[THE INPUT]:
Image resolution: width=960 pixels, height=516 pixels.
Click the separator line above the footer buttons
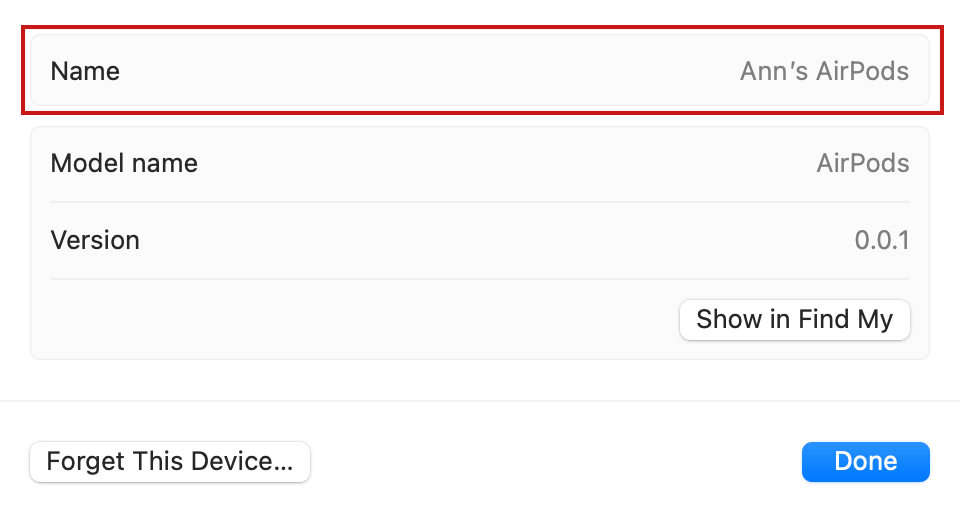point(480,401)
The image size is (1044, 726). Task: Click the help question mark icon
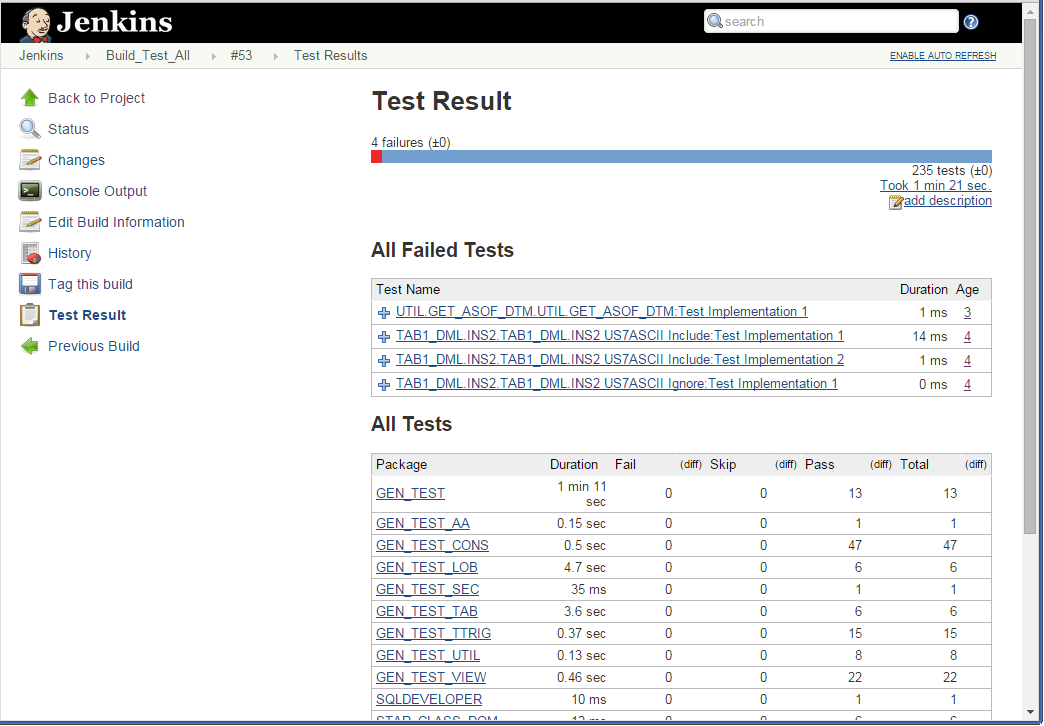[x=970, y=21]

[WHAT IS BEING ASKED]: Reproduce the records above word for word, leaving the pictures out.

[OUTPUT BELOW]:
Image resolution: width=960 pixels, height=516 pixels.
Click the separator line above the footer buttons
point(480,401)
The image size is (1044, 726). Task: Click the help question mark icon
[x=970, y=21]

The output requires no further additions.